10%. With 60 days to go before Election Day, the Trump Administration needs a big jobs number today to show voters the labor market is bouncing back. The consensus forecast shows the unemployment rate will have dropped below 10%, but there is great uncertainty over how much of an improvement we may see. According to UBS’s Paul Donavan, the range between low end and high is a staggering 2.5 million jobs. The whisper number, for example, calls for just 670,000 new jobs, about half of what economists expect. Others say the gains will be even less than that. Anything on the low end would be really bad news for the president. Why such a discrepancy between worst-case and consensus estimates? Washington’s inability to strike a deal on a new stimulus spending plan, market observers agree, has blunted the economic recovery. It’s only a matter of time before that shows up in the jobs reports.

5%. The Nasdaq fell 5% on Thursday, its worst one-day rout since March. That’s the bad news. The good news: the tech-heavy index is up 27.7% year-to-date.

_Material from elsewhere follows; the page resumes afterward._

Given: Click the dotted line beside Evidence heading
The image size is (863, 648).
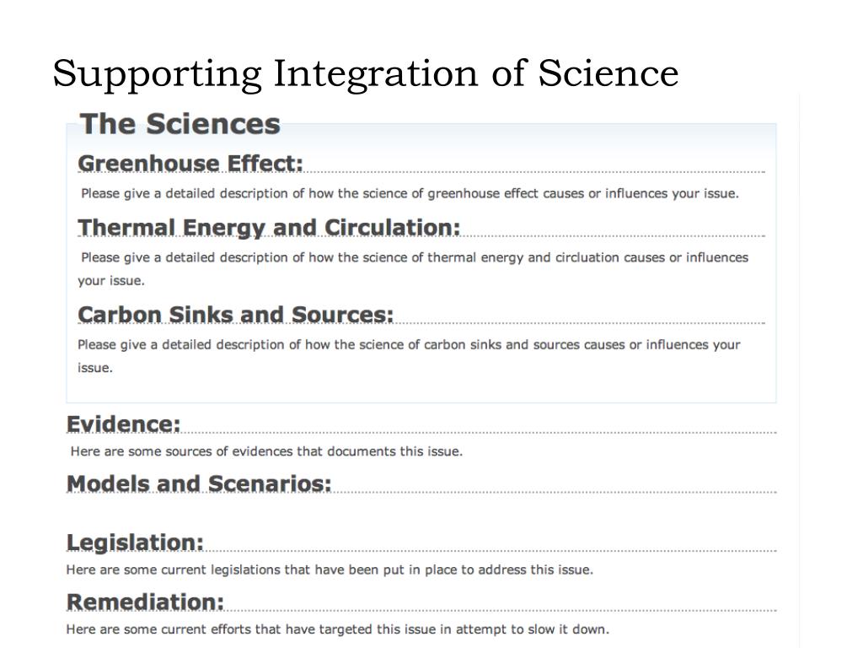Looking at the screenshot, I should pos(479,433).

But, as Bull Sheet noted yesterday, there’s increasing concern over tech stock valuations, particularly after the August rally. As tech stocks were in meltdown yesterday, I got an investor note worth sharing. In it, Peter Essele, Head of Portfolio Management for Commonwealth Financial Network, writes: “The tech-heavy Nasdaq experienced its largest decline since March, after a run-up over the last few months that seemed to be fed more by emotion than fundamentals. Some of the darlings as of late, including AAPL and TSLA, were down almost 10 percent. It’s possible that today’s market is an indication of things to come, where fundamentals play a larger part in valuations, as opposed to the irrational exuberance that has persisted in recent months within tech. The lack of a broad selloff across all sectors shows that there’s a good deal of “hot money” chasing the large tech names, which can exit as quickly as it entered. Today’s rout was a rush to the exit for many of the momentum buyers.”

>-20%. Tesla Bulls got a huge scare yesterday when shares dipped by more than 20%. Plenty of commentators were quick to point out: that’s bear market territory!

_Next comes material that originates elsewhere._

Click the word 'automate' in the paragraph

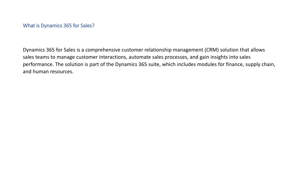(x=140, y=57)
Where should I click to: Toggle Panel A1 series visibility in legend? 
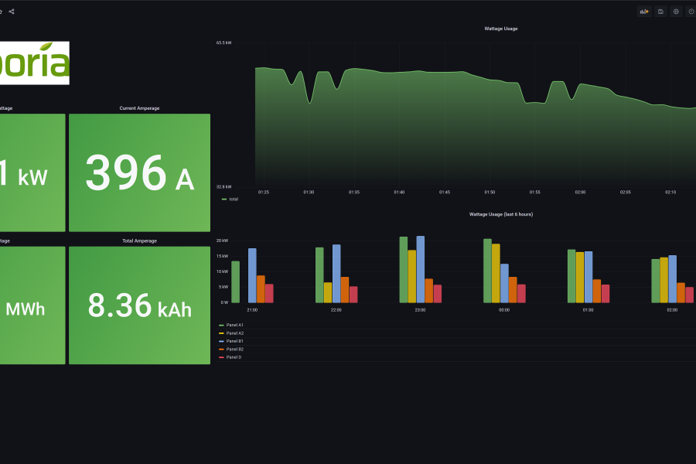(234, 325)
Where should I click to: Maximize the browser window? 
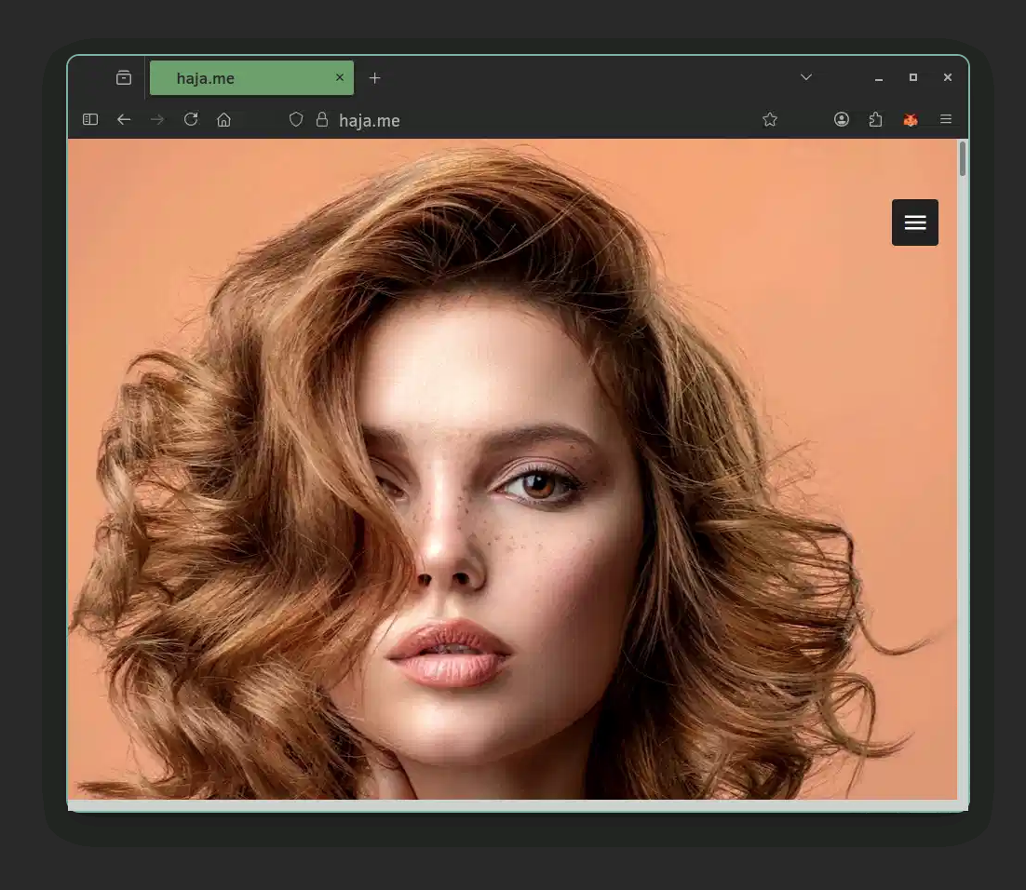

Yes, a 20% drop in a trading session is a huge deal, but the stock is still up 386% in 2020. That’s probably of little comfort though to the retail army that poured into the stock ahead of its five-for-one stock split, and now sees its call-options coming due. As Bloomberg noted yesterday, “a bullish wager for Tesla Inc. to reach $500 by Friday’s expiry lost 90% as the stock dropped 9% to $407.” 

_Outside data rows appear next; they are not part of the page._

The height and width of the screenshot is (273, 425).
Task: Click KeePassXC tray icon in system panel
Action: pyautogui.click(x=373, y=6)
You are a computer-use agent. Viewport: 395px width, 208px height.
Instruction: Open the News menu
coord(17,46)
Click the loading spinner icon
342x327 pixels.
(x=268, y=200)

That’s a rough lesson about how puts and calls work.

***

Bernhard Warner
@BernhardWarner
Bernhard.Warner@Fortune.com

***

Have a nice weekend, everyone. I’ll see you here on Tuesday. Bull Sheet is off on Sept. 7 for the Labor Day holiday.

Today's reads

Putting yesterday's sell-off in perspective. The Nasdaq rout was "not that remarkable when compared with what has been happening in other market segments," writes Mohamed A. El-Erian in Bloomberg. "The recent stock records contrast with the more cautious, if not contradictory, traditional signals sent by declining government debt yields, steady high-yield risk spreads and a rising VIX." In other words, we should've seen this coming. Still, don't dwell too much on yesterday. Prepare for the coming days, he advises.

Strap-hanging. When I lived in Manhattan, my first-floor apartment sat right above the B and C subway lines. I could feel the trains rumbling in and out of the station whenever I spent time in that awful tiny kitchen. I mention that in light of yesterday's news that Metropolitan Transit Authority officials are warning they're in a $12 billion COVID-sized hole. Without a federal bailout, MTA CEO Patrick Foye warns, the entire U.S. economy will take a hit.

Some of these stories require a subscription to access. There is a discount offer for our loyal readers if you use this link to sign up. Thank you for supporting our journalism.

Market candy

$44 billion

That's how much the ten wealthiest tech titans lost in yesterday's stock market plunge, leading with Amazon founder Jeff Bezos who saw his net worth shrink by $9 billion. Don't feel too bad for them. "Even after Thursday’s rout, the 500 richest people have together added $830 billion in wealth this year," Bloomberg reports, citing the Bloomberg Billionaires Index.